Exciting news to report! This August, we finally reached the 40% mark for paying off our home loan. We have been consistently sacrificing in order to put as much money as possible toward this debt. It’s a big one, and we’re really excited to be making progress toward our goal.
We bought our home in May 2013, so it’s been a little over a year as I write this. I still remember sitting there with my wife at the closing table, with our realtor and the mortgage lender there across from us. A million and one forms were signed, and we knew exactly what we were getting into. Even though we were diving into debt, we knew it was very conservative compared to our incomes, so we knew we could comfortably pay the regular payment even if things got tight and one of us lost our jobs, or some other catastrophe.
But enough reminiscing. Here’s the progress we’ve made so far. I’ve also included the percentage of our take home pay that we’ve been putting forth to pay this thing off.
As you can see, the mortgage balance is declining slowly but steadily. There were no big windfalls. No lottery winnings. No calls from the NBA telling me I’ve been drafted. Just regular, boring, extra payments each month. It doesn’t seem like much as we make the payments, but over time we can really start to see the progress.
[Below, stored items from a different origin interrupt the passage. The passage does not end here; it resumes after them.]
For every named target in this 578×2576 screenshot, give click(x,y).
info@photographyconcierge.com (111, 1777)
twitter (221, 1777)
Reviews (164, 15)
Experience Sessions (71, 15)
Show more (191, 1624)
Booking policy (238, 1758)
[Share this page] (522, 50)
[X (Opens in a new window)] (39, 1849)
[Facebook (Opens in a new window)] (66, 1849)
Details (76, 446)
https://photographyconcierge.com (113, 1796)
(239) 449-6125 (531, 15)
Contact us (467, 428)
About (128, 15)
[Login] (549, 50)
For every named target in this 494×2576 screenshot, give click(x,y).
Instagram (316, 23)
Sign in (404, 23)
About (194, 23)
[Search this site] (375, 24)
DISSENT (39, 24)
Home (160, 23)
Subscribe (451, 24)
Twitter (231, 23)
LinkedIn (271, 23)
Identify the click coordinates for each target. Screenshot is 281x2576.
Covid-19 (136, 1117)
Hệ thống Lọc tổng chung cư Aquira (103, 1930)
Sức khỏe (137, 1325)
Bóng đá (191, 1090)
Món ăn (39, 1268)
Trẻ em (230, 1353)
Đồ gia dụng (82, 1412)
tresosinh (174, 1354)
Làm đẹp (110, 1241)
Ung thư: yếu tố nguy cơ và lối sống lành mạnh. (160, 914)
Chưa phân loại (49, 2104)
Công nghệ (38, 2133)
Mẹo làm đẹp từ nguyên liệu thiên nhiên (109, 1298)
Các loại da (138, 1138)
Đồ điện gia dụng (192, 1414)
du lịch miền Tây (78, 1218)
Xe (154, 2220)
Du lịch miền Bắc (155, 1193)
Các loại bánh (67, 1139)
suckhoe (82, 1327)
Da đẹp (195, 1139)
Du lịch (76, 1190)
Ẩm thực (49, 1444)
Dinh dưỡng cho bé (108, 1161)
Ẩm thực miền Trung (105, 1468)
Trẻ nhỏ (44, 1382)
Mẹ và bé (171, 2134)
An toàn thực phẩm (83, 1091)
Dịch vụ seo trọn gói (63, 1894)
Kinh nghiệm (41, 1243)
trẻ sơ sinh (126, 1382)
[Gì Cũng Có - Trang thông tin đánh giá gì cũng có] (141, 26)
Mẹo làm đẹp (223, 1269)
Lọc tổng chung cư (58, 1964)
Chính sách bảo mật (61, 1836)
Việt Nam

In the second chart, you can see how volatile the extra payments have been. There are some months where we can really devote a lot of extra income to the mortgage, and sometimes we can’t. Other times, the payments we make at the end of the month just aren’t reflected in the numbers because our lender hasn’t processed the payment yet (this is why August’s numbers look a little low compared to the last few months).
The amount we put down to eliminate principal, as a percentage of take-home pay, is trending toward the 40% mark, which is pretty exciting for us. In a year’s time, we should be close to having the mortgage paid for. That’s certainly a day I look forward too – a step closer to financial independence.